*Your objective:* In the stretch of lines from the one containing "strong (1151, 861)" through the final line, rename "sense" to "meaning" and leave everything else unchanged. Output only that stretch.

= = =

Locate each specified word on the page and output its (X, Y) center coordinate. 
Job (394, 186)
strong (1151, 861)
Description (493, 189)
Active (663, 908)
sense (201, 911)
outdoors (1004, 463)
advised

= = =

*Exercise solution:*
strong (1151, 861)
Description (493, 189)
Active (663, 908)
meaning (201, 911)
outdoors (1004, 463)
advised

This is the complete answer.